The input:
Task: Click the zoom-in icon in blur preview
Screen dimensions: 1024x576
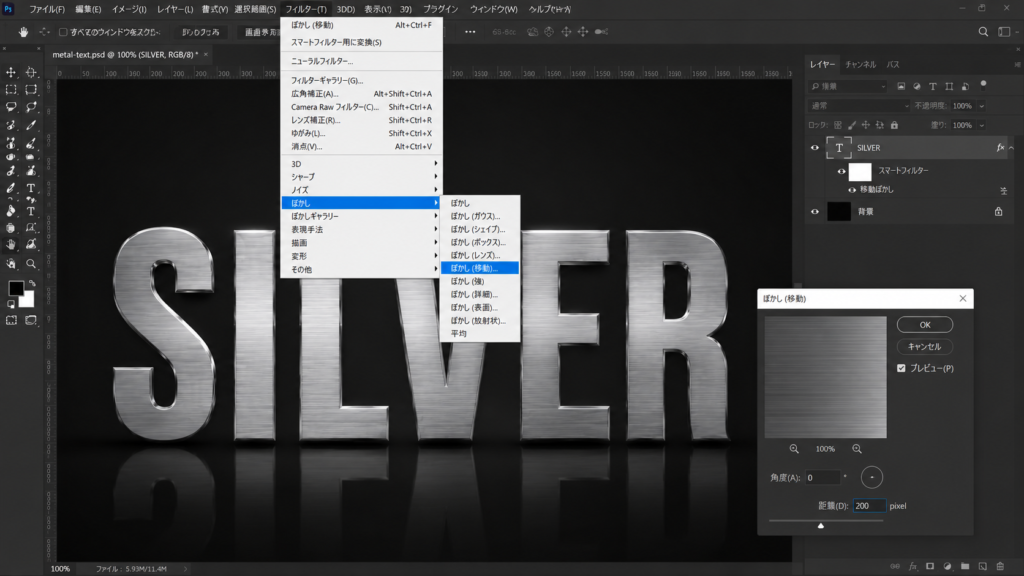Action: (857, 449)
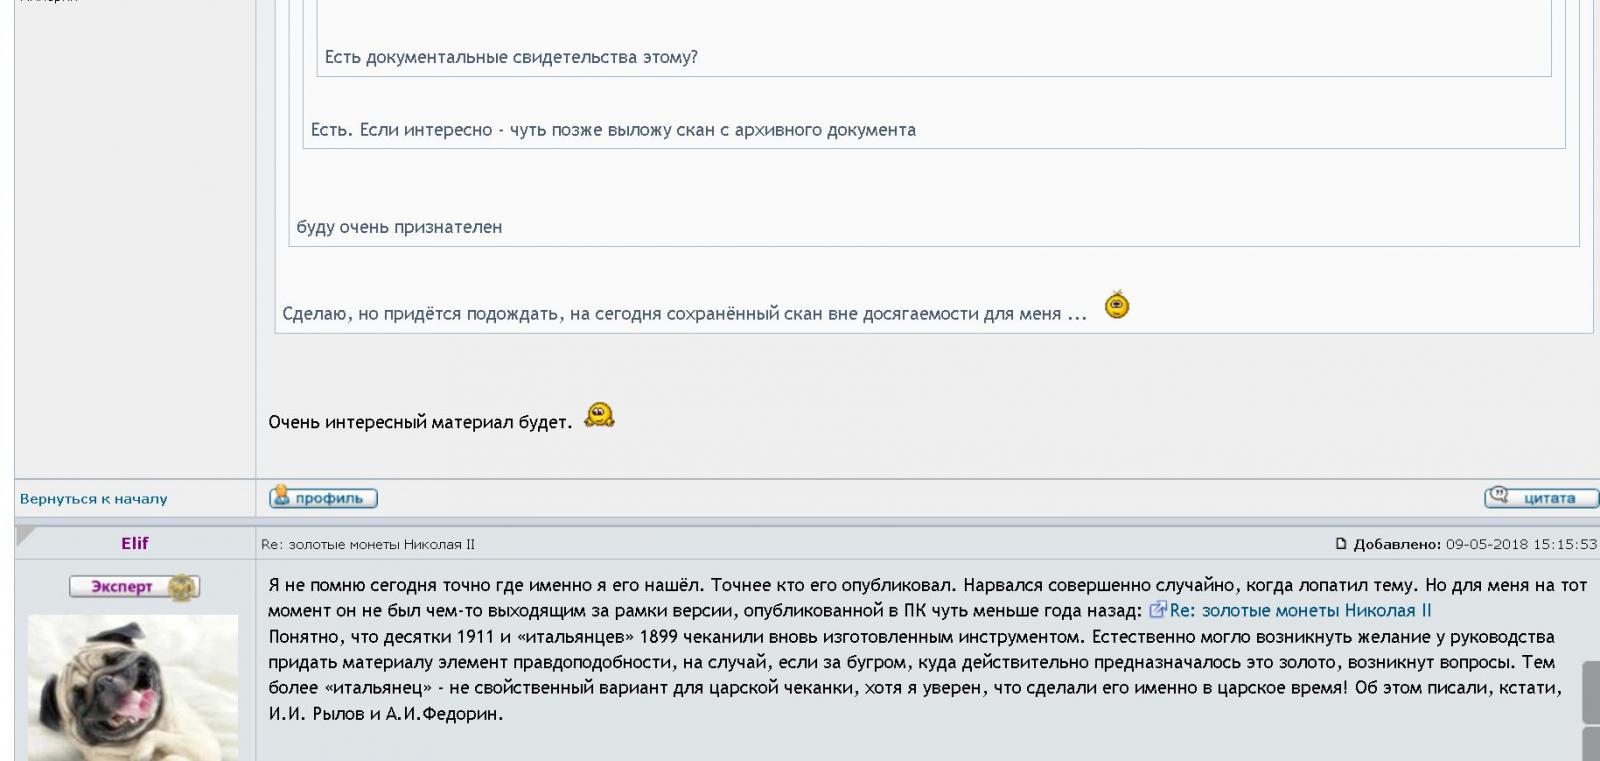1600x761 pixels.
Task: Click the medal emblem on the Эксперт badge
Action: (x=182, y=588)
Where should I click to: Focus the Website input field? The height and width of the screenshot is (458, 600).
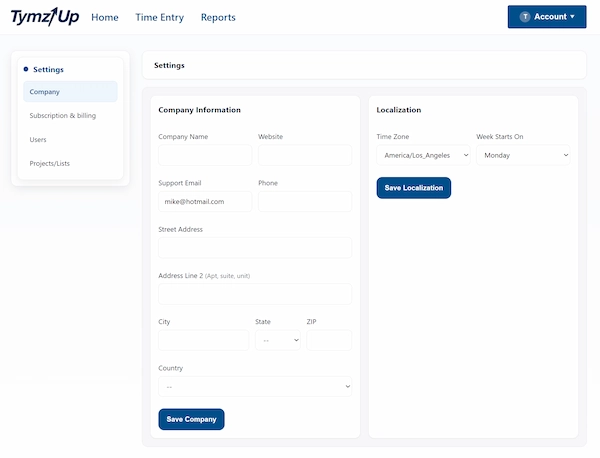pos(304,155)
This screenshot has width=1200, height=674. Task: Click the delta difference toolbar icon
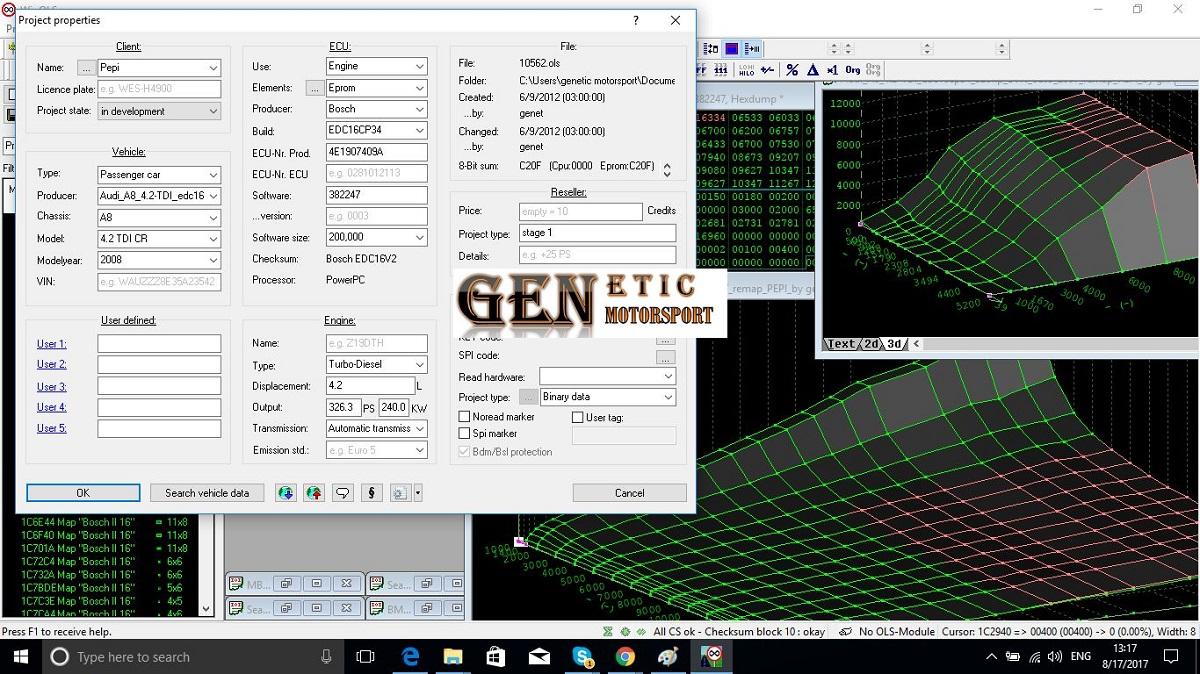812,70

What to work on:
Print all of the entries word for word. Skip any images they contain.

Output of the exercise:
Task: Click the zoom-in icon in blur preview
Screen dimensions: 1024x576
Action: (857, 449)
1600x761 pixels.
Task: Click the medal emblem on the Эксперт badge
Action: (x=182, y=588)
Where should I click to: Focus the Website input field? The height and width of the screenshot is (458, 600).
pos(304,155)
This screenshot has width=1200, height=674. Task: Click the delta difference toolbar icon
812,70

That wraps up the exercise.